* The task: After reading the entries below, report how many lines have the string "Expand" in them, giving the number alone.

Dataset entries:
========

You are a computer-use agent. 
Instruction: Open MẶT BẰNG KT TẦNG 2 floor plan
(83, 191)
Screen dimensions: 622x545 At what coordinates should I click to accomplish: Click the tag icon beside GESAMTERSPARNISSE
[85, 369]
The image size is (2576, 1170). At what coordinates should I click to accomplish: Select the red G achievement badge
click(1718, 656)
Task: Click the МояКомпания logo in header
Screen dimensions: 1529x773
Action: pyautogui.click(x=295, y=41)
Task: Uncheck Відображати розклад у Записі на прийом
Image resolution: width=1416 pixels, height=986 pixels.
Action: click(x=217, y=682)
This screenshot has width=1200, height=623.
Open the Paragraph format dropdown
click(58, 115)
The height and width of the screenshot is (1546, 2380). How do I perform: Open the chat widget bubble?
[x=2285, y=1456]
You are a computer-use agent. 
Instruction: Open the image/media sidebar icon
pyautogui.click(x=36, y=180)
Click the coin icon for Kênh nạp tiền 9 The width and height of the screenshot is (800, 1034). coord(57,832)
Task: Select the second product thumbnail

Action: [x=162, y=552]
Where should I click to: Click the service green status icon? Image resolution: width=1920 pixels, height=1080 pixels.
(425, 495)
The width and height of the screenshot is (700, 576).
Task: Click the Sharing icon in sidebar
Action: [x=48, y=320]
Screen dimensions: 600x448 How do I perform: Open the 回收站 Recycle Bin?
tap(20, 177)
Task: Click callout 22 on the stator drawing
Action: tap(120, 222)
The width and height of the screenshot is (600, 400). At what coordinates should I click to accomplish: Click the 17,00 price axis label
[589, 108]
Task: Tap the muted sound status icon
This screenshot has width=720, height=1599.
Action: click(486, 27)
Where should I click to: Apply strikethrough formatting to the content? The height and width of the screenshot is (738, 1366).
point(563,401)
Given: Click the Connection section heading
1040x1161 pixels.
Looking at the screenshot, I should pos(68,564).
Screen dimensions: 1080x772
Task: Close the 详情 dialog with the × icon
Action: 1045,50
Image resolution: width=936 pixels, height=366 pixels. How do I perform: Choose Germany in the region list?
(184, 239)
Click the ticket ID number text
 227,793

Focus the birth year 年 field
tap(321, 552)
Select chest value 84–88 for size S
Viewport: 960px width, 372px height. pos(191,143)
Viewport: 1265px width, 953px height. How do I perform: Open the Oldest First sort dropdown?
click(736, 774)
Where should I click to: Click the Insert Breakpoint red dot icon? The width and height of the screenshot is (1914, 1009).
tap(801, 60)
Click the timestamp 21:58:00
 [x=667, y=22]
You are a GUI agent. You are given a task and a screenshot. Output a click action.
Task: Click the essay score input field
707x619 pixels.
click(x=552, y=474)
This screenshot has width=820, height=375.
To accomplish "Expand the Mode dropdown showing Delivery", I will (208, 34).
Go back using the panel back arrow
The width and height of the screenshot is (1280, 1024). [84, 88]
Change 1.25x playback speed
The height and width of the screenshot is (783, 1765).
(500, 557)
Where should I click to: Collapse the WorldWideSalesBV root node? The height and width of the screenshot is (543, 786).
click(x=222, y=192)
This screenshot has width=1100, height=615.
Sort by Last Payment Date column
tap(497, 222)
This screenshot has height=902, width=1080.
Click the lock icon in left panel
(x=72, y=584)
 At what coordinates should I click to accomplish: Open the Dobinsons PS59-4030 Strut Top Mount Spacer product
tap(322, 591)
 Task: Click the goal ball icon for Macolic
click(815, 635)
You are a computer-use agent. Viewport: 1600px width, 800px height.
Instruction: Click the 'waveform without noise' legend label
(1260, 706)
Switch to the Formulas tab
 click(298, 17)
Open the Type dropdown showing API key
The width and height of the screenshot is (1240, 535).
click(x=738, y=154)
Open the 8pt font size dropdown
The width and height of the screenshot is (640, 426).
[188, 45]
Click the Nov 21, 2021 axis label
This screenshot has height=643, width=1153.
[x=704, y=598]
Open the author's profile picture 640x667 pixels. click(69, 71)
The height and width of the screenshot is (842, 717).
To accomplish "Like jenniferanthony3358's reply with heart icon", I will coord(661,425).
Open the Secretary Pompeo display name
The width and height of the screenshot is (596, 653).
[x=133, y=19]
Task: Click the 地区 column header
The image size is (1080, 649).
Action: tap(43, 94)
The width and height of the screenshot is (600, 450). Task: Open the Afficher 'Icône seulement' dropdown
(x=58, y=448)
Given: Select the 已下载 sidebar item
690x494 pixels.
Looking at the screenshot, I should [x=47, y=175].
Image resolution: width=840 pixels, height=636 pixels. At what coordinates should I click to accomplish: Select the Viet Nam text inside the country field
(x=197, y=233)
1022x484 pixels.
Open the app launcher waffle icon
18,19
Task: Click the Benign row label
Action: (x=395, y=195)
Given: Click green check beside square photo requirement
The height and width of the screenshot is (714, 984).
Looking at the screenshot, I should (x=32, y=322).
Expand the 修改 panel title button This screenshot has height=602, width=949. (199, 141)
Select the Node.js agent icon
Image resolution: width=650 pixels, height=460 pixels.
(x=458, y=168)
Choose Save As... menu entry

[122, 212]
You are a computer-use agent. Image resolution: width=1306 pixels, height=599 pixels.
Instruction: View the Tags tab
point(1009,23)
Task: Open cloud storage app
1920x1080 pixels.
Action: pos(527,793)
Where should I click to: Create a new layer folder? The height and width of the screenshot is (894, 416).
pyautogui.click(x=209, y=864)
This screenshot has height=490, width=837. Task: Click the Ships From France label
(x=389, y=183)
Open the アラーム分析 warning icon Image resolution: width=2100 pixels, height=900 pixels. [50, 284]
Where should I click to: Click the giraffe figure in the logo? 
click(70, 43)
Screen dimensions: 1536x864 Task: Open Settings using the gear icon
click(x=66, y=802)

========

* Response to this task: 2